Five New York shows right now where the body is the primary subject — painted, photographed, and staged across five decades of practice.
Joan Semmel: Continuities presents recent paintings in which Semmel, in her nineties, continues to paint her own body as an authored image — internalized rather than observed. Saturated hues move across flesh in broad passages; figures emerge and dissolve; layering allows multiple versions of the body to coexist on the same surface. Presented simultaneously in New York and Brussels, the exhibition's dual structure mirrors the paintings' own logic of doubling and multiplicity, extending presence across two cities while affirming the transatlantic bonds of feminist thought and cultural exchange.
Apr 17 - May 30
Juanita McNeely: Holding Back spans works from the 1980s through her late career, unified by deep cobalts and ultramarines that animate figures — human and animal, often simultaneously — in radically destabilized pictorial space. Ladders, windowpanes, netting, mirrors, and shadows fracture compositions into multiple planes that multiply and collapse at once. The earliest work, Pre-Abortion Law Remembrance (1985), connects to her pathbreaking Whitney-held nine-panel painting, reckoning with the violence of her near-fatal fight for a life-saving procedure. Across all, McNeely transforms the ugly and terrible into something radiant.
Apr 10 - May 16
Sheida Soleimani: Forest of Stars extends Soleimani's Ghostwriter series, which reconstructs her parents' experiences of political exile following the 1979 Iranian Revolution through studio tableaux combining archival photographs, symbolic objects, and living subjects. New Flyways photographs bring migratory birds into focus — drawn from her work as a wildlife rehabilitator — connecting displacement, survival, and care across species. A site-specific wall drawing by her mother extends this familial lineage into the gallery, proposing that tending to vulnerable bodies is itself a political act.
Apr 16 - May 22
Primordial Soup is an exhibition of new paintings by Anastasiya Tarasenko stemming from the trauma of a near-death ectopic pregnancy.
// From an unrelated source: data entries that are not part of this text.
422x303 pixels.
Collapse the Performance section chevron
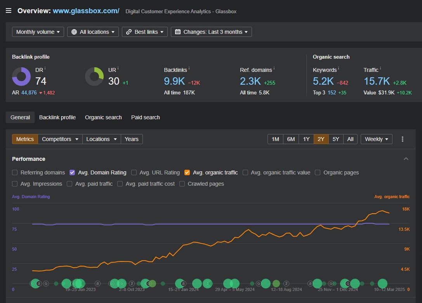tap(406, 159)
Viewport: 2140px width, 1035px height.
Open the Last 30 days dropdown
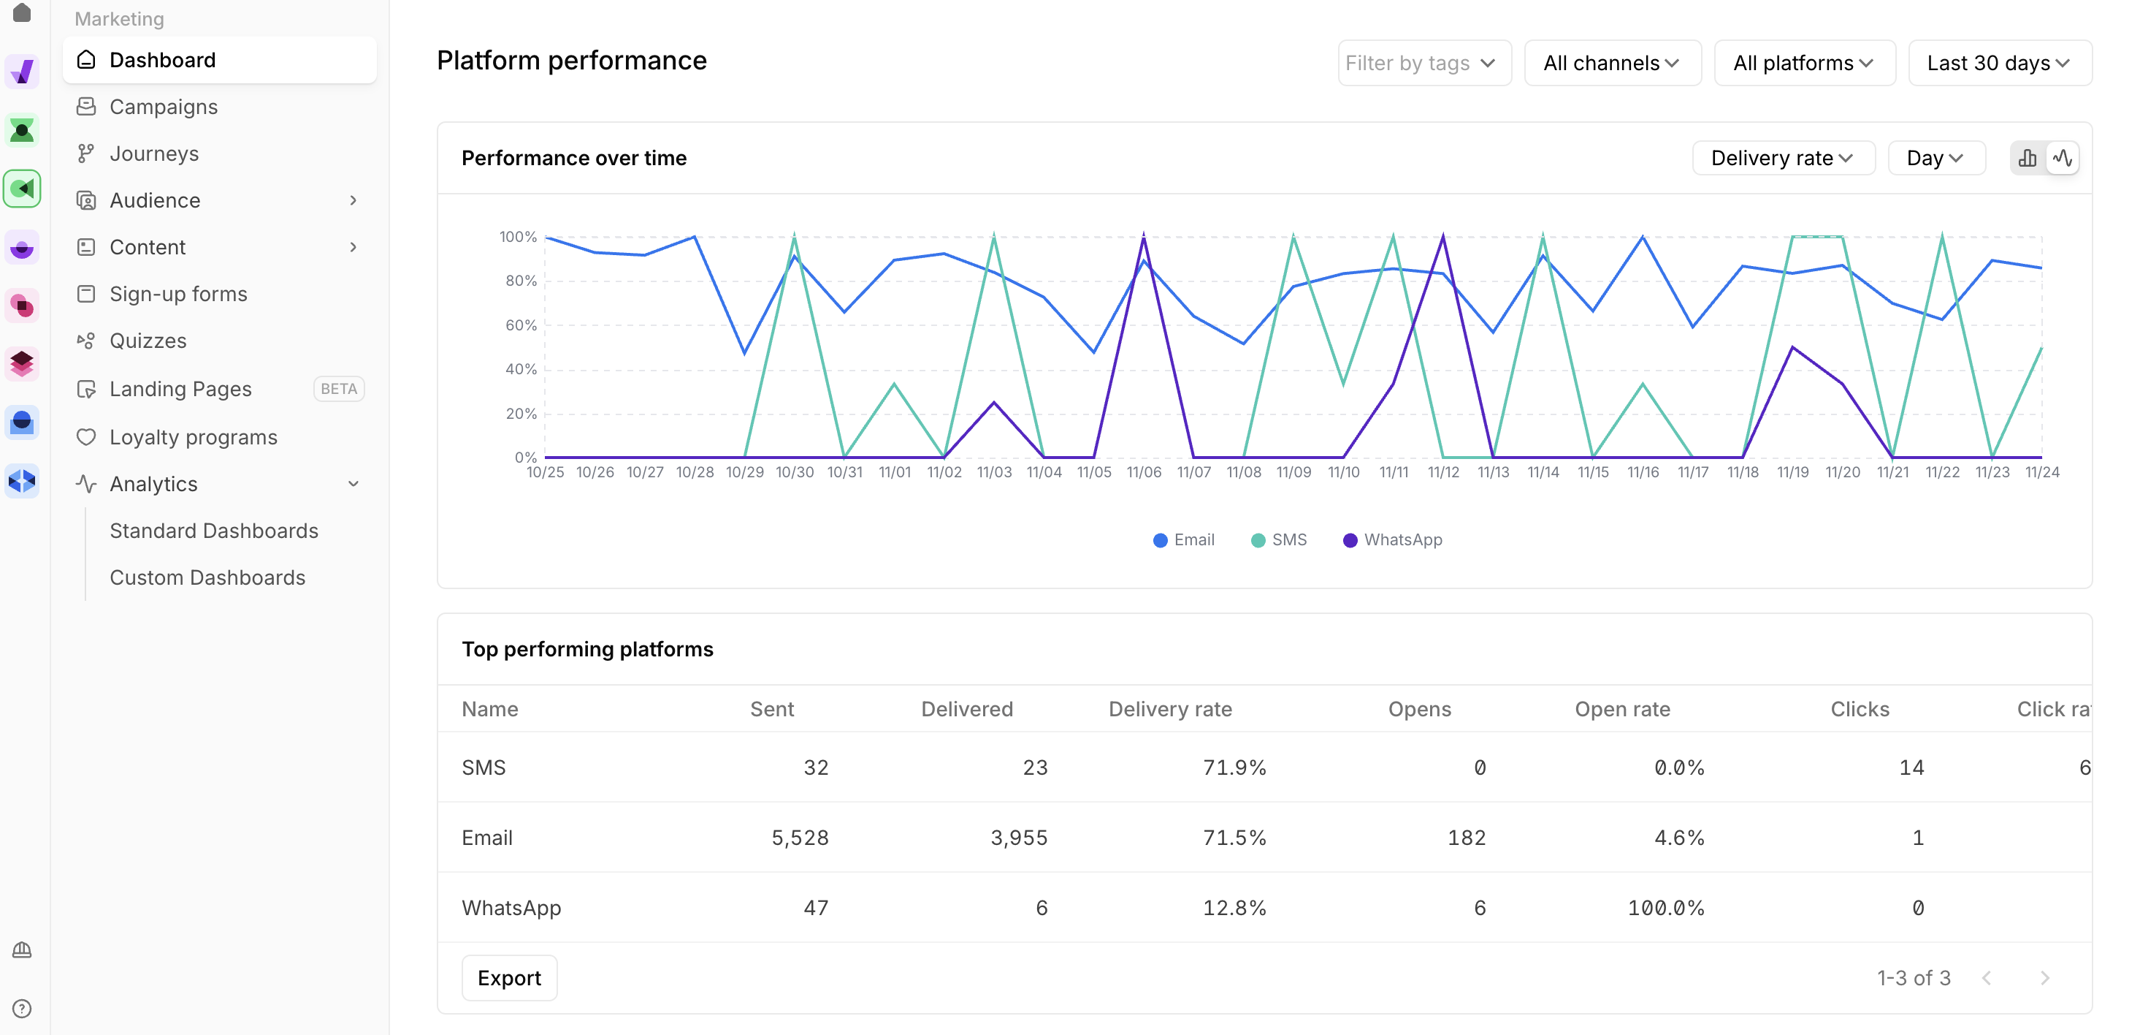(x=1999, y=63)
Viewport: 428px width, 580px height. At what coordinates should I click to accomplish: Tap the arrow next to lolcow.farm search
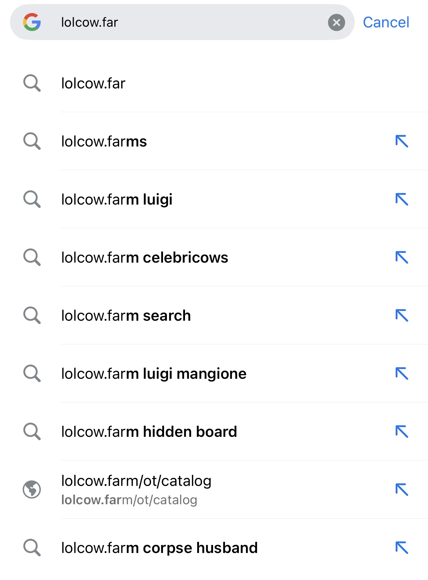coord(402,315)
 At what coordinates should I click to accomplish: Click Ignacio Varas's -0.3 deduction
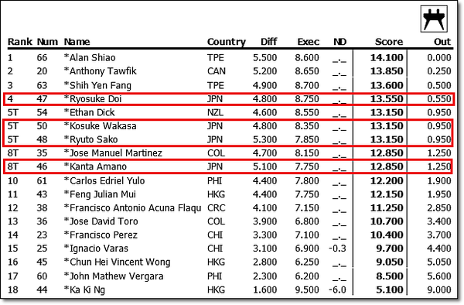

The ocean serves as a central metaphor, evoking hormonal flux, emotional instability, and the capacity to both generate and destroy. A small female figure repeats across vast seascapes—riding waves, plunging, suspended between ascent and descent. Humor and brutality coexist throughout, as human and animal figures move through acts ranging from tender to grotesque.
Apr 16 - May 23
Birgit Jürgenssen: Drawings and Photographs brings together twenty-four works spanning more than two decades of the Austrian feminist artist's practice — from Surrealist-inflected drawings of the late 1960s through groundbreaking photo linen and mixed-media experiments of the early 1990s. Working in deliberate privacy amid the violent masculinity of the Viennese Actionists, Jürgenssen developed a language of Surrealist irony and autobiographical depth to subvert gender hierarchies and the fetishization of the female body. Her Stoffarbeiten (fabric works) layer photographic images with linen and mesh, dissolving the body into shifting optical fields.